The incredibly diverse riffcraft shows the band absorbing influences principally from Hellhamer, Angel Witch, Slayer and Mercyful Fate. Unlike their influences, the band plays fully developed death metal with long tremolo picked passages, single picked notes, fast alternate picked open strings playing against moving power chord progressions, even playing with other diatonic chords from time to time and combining the whole in a varied amount of ways depending on the needs of the songs. Notably absent is the influence of speed metal which would appear on the more streamlined Altars of Madness (1989). None of the bounce nor the rhythmic interplay of their contemporaries is in evidence here; the band does not accentuate the offbeats nor do they use the choppy syncopation of their more well-known peers.

From the heavy metal that was so influential to this record Morbid Angel brought the device of guitar solos, not as an ornament or an embellishment, but as a central piece within the composition that works closely with the rhythm guitars playing underneath. Here is a band with a limited number of technical tools derived from previous bands but combined in a large variety of ways that sets the standard for all of death metal and allows the band to create much more powerful melodies that can be interconnected in maze like arrangements.
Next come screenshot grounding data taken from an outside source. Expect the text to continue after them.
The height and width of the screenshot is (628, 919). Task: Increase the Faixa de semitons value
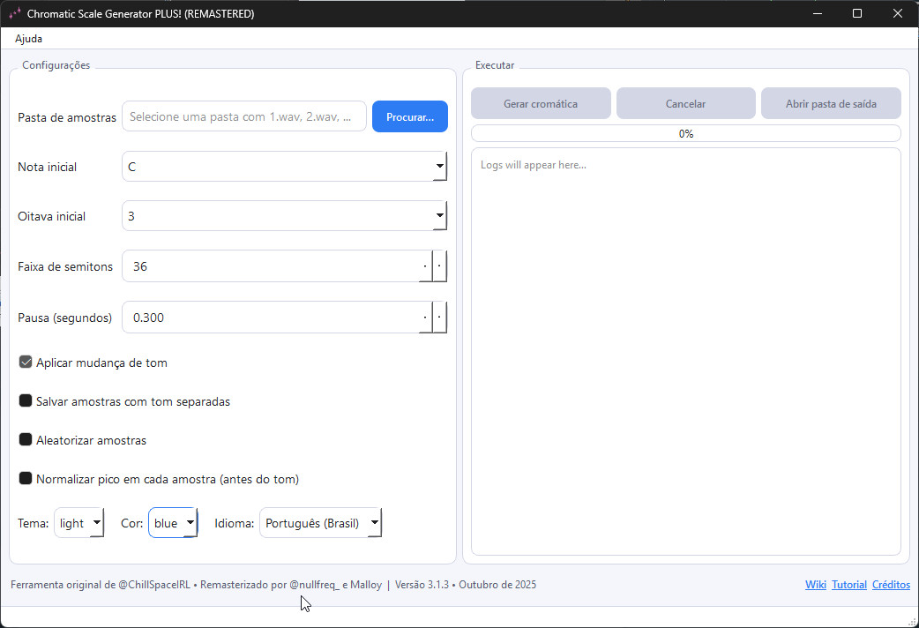440,266
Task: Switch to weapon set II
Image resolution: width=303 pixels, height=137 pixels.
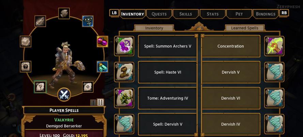Action: 100,102
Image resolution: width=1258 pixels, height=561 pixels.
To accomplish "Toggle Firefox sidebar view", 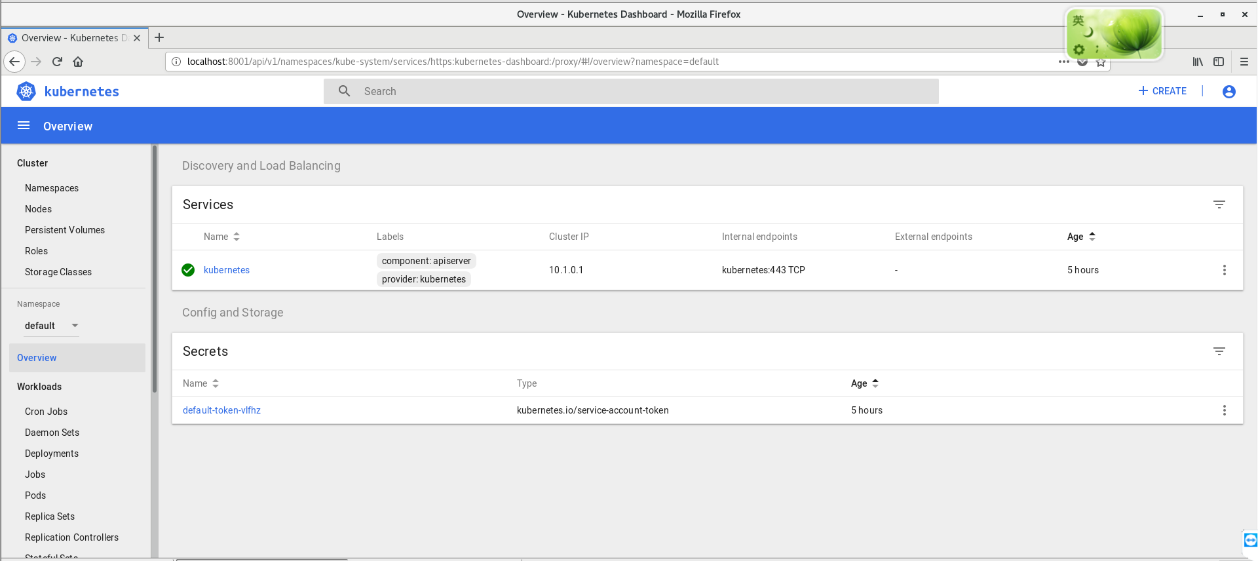I will click(x=1219, y=62).
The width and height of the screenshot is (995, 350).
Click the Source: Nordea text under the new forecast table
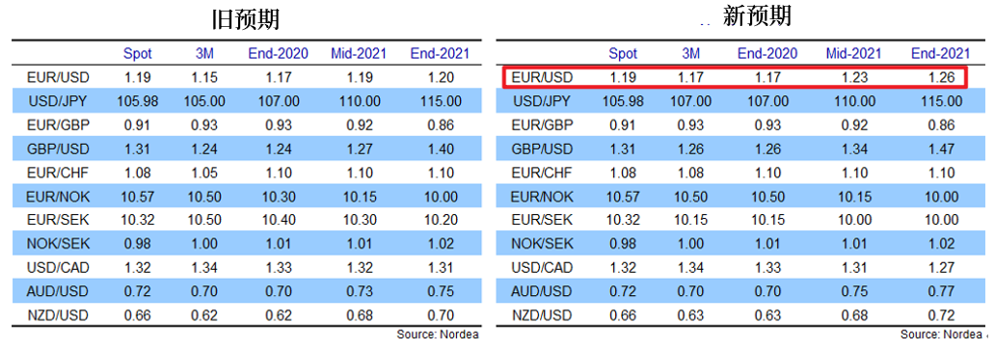click(x=941, y=335)
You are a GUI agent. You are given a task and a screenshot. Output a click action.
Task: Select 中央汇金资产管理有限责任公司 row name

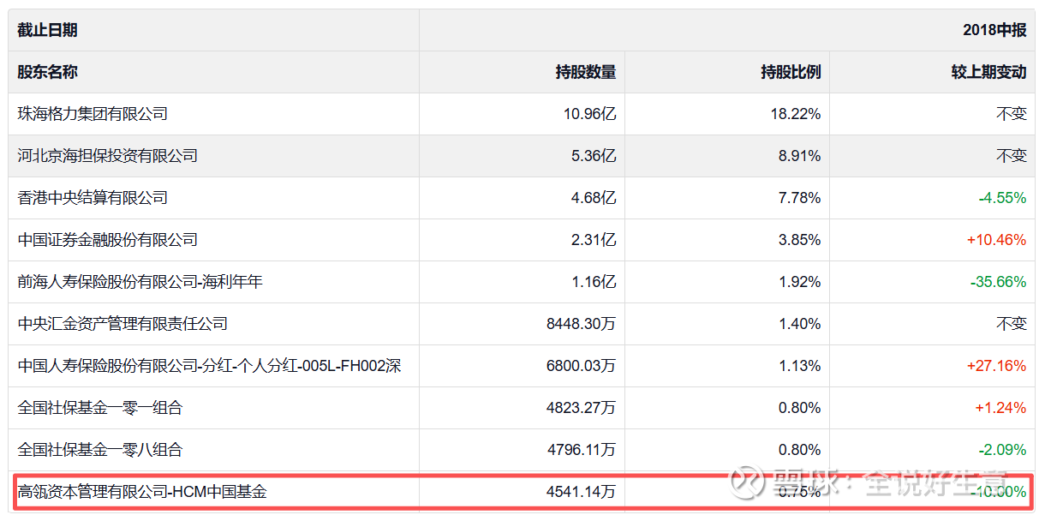point(122,324)
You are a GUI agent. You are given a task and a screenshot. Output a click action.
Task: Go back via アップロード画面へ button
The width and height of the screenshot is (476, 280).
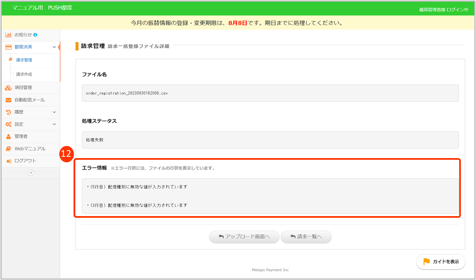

Contrary to popular belief Morbid Angel never attempted to create atonal music as they obviously do enjoy smashing one note or power chord and then making the whole sequence invert the relationship formerly established. However, on a much subtler note Trey Azagthoth does have the ability to play with tonality in the most twisted of ways. Take for example “Chapel of Ghouls” and how the low chugging has a particular power to it and never sounds like the chugging between riffs from any speed metal derived band. That is because the chugging note is not the actual root note of the song but what is referred to as the subtonic. This is the last note in the natural minor scale and demonstrates a lack of desire to lead into the root note of the scale. Rather than a rhythmic embellishment, we are treated to an integral note in the many motifs of “Chapel of Ghouls” and how the band managed to truly convey power and occultist ideology through simple yet effective musical choices.

Chromaticism at this point in time had already been a widespread technique but Morbid Angel decided to apply their own twist on it. Rather than create fully chromatic passages the songs are derived from the minor scale and its variations but with added streams of three or four chromatic bursts. This really did obscure the tonality of certain passages, and gave birth to the myth that Morbid Angel played atonal music to make the band seem much more intellectual where in reality the young band did even better than that: they adapted tonality for their own style and to this day very few bands have been able to emulate these techniques efficiently.

The arrangements here push the riff as being above all else. Multiple melodies form these songs that flow in such a fluid manner that this would inspire the Norwegian scene in their compositional choices. The melodies vary in tempo and in note selection yet the transitions never sound forced as the band will lengthen the note duration when speeding up and shorten the note duration when slowing down. This allows for these motifs to mutate without being held back by rhythm. The influence of Mozart is subtle but is ever present in the way the band designs the arrangement of each song. At first each song has a primary melody that either begins the composition or is introduced by a motif of minor importance. A development then occurs either through a new riff that either takes the previous motif and transforms it or through an entirely new riff accompanied with a tempo change to push the tension even further along. Eventually the music arrives at an apex where all the tension is released before it concludes on the main motif that has now become a revelation.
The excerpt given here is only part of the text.